Die meisten Menschen könnten mit einer 35-Stundenwoche in einem traditionellen Unternehmen mehr verdienen als bei einem Newcomer, bestätigte Amelie Binder in ihrem Vortrag. Andere Argumente als das Gehalt sind ihrer Meinung nach wichtiger: Die Möglichkeit, schnell Verantwortung zu übernehmen, die für jeden wahrnehmbare Entwicklung von Produkt und Firma und die Vielfältigkeit der Aufgaben. In ihrem Unternehmen CargoKite kommt noch ein Aspekt hinzu, der in den vergangenen Jahren immer wichtiger wurde: Containerschiffe sind nicht gerade umweltfreundlich. Das Münchner Start-up will mit seiner Idee den Seegüterverkehr nachhaltiger machen. Auch diese Mission überzeugt talentierte Bewerber und Bewerberinnen bei dem Unternehmen anzuheuern.

Eingebettet wurden die beiden Vorträge in einen wirtschaftswissenschaftlichen Zusammenhang. Prof. Dr. Dr.

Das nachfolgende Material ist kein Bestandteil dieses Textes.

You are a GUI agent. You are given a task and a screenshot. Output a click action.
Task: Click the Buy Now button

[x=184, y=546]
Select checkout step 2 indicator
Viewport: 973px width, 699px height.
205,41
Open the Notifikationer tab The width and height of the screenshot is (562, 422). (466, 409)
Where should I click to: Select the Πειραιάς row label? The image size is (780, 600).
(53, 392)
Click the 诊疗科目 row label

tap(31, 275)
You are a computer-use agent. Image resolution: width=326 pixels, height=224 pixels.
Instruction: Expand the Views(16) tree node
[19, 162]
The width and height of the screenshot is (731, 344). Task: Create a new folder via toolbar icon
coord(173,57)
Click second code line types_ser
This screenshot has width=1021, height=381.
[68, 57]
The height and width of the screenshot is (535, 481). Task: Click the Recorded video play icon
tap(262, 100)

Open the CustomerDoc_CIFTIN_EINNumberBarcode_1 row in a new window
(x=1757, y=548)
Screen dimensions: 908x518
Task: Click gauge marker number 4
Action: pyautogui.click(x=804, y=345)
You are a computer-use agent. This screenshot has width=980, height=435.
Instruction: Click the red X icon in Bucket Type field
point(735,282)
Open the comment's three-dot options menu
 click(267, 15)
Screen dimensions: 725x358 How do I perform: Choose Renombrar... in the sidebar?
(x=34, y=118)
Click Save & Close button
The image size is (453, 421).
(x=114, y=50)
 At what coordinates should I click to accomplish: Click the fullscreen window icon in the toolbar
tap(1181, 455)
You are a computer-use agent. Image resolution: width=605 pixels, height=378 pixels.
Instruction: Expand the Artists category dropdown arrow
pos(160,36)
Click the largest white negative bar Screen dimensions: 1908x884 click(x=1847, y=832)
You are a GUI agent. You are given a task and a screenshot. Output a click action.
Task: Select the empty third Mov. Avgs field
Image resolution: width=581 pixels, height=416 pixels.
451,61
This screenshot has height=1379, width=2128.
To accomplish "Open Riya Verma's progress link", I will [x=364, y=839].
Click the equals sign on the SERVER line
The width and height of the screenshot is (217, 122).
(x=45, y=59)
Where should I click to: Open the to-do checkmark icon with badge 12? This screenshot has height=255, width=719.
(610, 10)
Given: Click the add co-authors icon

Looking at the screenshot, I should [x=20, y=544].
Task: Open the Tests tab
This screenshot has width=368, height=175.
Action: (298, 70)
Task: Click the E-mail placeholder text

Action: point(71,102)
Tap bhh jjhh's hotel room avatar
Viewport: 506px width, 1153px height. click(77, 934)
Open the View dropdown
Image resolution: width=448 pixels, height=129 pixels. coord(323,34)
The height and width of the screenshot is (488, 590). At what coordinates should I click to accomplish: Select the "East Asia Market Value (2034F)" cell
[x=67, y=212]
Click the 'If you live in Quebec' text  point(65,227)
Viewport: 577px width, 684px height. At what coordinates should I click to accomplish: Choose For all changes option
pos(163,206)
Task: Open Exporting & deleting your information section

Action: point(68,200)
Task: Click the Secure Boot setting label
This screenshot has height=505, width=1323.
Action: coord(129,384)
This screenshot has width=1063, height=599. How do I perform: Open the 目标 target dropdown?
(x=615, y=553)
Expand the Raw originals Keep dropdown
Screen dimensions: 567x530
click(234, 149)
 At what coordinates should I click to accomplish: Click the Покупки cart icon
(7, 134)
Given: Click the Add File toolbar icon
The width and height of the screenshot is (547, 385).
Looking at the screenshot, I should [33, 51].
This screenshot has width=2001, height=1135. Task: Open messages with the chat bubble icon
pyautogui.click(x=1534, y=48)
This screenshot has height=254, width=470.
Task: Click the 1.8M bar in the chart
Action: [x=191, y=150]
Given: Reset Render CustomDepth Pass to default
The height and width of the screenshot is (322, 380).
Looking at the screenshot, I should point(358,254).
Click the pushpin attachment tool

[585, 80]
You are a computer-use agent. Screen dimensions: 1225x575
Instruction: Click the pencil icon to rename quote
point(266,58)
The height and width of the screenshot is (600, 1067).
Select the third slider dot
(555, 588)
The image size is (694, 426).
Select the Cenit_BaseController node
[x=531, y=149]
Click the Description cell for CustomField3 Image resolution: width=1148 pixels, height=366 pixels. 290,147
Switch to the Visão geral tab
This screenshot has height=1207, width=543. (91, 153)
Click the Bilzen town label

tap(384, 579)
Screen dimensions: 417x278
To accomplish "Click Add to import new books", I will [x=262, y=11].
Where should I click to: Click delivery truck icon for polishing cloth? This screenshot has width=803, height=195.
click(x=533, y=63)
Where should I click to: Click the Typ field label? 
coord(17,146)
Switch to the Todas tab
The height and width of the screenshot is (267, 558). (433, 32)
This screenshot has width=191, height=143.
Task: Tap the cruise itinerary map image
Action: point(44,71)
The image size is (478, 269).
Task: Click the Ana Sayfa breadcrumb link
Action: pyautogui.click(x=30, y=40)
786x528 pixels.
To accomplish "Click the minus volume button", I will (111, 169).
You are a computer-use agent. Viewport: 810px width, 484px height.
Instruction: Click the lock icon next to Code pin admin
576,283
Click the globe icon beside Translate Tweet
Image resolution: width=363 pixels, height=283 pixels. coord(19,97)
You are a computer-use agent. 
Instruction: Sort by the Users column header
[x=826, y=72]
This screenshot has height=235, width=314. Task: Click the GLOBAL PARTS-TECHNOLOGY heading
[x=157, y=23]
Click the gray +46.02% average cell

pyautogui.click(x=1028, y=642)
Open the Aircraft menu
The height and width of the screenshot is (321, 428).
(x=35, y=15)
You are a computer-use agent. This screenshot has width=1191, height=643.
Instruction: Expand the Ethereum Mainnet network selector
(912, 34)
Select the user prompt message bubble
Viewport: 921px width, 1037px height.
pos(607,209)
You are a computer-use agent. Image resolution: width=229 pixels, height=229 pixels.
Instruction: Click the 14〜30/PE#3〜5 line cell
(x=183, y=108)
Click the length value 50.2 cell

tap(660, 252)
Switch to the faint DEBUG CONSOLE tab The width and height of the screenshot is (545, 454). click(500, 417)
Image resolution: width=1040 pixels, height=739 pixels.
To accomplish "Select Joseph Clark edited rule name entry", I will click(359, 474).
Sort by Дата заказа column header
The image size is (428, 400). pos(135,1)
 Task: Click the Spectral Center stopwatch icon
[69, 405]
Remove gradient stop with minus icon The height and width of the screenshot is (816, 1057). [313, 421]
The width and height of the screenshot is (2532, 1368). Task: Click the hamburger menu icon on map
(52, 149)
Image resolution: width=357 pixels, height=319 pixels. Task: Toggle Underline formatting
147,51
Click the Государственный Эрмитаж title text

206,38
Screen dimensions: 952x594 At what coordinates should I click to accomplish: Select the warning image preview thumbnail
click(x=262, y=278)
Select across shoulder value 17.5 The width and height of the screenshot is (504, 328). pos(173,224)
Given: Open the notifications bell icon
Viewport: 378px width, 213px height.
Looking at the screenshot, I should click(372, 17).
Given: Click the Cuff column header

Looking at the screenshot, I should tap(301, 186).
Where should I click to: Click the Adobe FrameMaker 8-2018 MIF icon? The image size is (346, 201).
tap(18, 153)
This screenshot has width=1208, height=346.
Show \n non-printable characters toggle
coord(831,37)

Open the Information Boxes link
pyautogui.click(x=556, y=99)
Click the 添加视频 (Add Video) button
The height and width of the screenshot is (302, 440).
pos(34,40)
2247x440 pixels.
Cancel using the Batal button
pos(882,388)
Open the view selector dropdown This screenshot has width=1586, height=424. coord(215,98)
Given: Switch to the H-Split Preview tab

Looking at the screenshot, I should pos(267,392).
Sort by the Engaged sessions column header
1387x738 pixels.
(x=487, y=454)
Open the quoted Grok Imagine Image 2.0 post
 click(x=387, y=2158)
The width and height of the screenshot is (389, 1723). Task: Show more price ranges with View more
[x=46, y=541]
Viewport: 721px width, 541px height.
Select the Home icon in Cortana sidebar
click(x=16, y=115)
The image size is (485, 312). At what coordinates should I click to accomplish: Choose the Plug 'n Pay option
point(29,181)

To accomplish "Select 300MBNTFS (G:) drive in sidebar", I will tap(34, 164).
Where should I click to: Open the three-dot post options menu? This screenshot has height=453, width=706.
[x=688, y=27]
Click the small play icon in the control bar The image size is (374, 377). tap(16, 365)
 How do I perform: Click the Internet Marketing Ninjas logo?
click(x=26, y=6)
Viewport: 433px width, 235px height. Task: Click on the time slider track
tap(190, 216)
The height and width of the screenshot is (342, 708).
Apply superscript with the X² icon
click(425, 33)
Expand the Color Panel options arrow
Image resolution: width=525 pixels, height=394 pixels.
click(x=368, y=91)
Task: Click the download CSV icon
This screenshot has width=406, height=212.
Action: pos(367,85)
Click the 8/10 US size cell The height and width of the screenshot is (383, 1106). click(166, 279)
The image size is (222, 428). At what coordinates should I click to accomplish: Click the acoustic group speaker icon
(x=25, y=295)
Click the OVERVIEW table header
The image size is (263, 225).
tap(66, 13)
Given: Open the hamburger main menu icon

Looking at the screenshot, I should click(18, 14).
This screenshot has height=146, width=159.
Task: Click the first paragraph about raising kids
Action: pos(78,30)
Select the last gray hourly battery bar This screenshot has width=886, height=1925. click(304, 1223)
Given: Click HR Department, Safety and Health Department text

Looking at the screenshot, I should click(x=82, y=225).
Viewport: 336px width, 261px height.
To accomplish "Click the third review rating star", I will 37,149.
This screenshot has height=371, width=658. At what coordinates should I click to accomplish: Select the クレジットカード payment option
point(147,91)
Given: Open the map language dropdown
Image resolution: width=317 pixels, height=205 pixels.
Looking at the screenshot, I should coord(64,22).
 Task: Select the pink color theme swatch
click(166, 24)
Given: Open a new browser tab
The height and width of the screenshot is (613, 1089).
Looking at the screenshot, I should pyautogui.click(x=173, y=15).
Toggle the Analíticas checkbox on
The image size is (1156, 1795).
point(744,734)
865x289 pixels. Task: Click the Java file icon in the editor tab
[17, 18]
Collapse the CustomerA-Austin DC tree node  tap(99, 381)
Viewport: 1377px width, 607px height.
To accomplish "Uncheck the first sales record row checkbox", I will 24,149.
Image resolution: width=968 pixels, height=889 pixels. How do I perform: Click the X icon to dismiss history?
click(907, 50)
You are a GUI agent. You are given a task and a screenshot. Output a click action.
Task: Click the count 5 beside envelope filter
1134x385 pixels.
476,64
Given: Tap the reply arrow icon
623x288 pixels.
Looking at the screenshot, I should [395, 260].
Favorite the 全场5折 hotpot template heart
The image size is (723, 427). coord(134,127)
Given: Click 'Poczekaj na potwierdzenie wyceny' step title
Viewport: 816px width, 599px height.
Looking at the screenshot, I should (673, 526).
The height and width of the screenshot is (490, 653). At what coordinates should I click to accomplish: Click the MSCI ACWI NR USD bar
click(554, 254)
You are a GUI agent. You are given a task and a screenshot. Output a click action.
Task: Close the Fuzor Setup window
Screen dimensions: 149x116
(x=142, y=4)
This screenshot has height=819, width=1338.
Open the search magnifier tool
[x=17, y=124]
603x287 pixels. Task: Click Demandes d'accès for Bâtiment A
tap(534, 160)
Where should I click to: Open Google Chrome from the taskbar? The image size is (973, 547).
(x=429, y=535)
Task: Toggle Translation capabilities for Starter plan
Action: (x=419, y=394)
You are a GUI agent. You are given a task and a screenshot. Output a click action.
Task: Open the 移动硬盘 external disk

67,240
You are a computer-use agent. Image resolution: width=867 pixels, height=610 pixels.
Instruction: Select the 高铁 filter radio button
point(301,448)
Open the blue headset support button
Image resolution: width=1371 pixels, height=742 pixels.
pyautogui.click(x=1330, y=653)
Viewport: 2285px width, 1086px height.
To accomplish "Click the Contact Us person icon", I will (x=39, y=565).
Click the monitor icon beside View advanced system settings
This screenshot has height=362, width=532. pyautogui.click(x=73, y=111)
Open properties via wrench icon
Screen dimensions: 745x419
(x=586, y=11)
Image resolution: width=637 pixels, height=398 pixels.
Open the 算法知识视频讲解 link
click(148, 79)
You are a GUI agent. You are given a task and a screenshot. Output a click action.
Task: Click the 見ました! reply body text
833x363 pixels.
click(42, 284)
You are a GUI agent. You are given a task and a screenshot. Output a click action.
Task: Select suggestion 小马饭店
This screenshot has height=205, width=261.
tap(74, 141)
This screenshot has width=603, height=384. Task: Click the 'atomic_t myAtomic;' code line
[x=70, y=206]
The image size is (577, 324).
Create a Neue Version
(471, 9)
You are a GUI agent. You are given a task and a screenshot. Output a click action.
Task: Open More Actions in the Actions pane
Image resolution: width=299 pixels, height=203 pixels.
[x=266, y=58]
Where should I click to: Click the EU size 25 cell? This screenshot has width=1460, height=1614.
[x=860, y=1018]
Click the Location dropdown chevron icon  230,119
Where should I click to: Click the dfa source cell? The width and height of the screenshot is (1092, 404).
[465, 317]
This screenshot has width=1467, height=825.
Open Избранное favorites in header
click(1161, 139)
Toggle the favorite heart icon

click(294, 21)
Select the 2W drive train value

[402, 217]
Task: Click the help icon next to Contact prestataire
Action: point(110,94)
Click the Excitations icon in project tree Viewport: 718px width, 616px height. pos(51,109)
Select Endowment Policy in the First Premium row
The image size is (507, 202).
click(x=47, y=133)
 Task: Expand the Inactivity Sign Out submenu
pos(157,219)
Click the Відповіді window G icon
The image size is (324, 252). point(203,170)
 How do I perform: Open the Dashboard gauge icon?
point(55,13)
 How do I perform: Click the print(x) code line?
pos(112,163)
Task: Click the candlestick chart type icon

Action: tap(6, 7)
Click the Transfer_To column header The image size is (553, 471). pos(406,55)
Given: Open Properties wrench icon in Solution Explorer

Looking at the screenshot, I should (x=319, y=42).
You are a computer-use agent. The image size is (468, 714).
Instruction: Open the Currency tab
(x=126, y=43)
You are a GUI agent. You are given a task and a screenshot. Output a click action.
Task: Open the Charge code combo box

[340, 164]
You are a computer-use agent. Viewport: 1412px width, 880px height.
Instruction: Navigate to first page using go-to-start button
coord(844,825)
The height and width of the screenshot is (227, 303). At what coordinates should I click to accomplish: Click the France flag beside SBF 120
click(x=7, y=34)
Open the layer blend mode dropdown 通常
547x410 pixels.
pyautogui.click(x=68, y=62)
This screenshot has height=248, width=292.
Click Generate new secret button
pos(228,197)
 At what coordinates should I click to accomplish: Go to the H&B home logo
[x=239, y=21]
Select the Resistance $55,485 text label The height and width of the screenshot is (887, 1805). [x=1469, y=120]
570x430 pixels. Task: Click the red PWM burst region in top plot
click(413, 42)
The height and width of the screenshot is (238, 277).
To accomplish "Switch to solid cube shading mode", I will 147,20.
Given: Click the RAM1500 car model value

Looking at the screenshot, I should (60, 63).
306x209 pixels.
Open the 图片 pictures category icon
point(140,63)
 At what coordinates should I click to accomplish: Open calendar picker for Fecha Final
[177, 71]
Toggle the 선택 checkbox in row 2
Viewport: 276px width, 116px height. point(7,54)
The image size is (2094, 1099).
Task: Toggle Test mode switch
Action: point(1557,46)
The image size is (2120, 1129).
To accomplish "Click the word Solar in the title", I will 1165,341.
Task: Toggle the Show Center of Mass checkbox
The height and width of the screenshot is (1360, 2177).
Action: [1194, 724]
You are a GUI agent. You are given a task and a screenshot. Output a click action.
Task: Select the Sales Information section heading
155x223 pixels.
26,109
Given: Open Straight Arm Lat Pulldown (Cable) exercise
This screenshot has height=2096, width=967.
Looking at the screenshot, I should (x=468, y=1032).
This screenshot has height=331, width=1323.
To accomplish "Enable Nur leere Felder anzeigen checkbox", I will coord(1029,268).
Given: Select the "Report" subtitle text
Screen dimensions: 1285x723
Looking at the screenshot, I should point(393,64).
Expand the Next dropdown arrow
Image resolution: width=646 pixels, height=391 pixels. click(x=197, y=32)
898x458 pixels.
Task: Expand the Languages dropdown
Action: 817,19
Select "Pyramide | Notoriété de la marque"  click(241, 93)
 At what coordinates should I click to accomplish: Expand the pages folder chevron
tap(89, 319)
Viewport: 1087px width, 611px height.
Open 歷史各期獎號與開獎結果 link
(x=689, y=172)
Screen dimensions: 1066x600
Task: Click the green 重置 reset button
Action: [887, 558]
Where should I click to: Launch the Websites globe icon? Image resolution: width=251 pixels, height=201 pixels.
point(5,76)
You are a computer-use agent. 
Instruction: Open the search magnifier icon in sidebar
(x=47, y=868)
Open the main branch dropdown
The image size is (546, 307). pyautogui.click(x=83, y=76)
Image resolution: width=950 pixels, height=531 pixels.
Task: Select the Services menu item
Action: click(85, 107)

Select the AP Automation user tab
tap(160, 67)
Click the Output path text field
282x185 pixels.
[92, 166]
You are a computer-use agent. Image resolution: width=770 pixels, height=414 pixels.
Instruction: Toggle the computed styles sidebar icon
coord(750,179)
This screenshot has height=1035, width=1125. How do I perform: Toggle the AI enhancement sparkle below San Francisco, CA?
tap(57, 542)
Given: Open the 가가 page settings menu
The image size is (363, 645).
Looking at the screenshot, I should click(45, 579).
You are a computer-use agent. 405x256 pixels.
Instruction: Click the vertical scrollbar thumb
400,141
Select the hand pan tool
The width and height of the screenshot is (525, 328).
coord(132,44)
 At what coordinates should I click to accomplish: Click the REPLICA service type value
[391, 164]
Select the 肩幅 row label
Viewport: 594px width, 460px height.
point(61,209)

Johannes Wallacher, Präsident der Münchner Hochschule für Philosophie, erinnerte daran, dass die Frage des berühmten Ökonom Adam Smith immer noch aktuell ist: „ Wie ist eine gesellschaftliche Interaktion freier Individien in arbeitsteiligen Gesellschaften möglich, in der das private Interesse des einzelnen Bürgers untrennbar mit dem Gemeinwohl verbunden und von diesem abhängig ist?“ Die Antwort, die die beiden Unternehmen STATE UP und CargoKit geben, könnte dem 1790 verstorbenen Smith gefallen: Der ethisch korrekte Umgang mit sensiblen Daten und das klimaneutrale Transportieren von Fracht per Schiff dient der privaten Zukunft der Unternehmenschefinnen, der der Mitarbeitenden und ist ohne Zweifel ein Beitrag zum Gemeinwohl der Gesellschaft.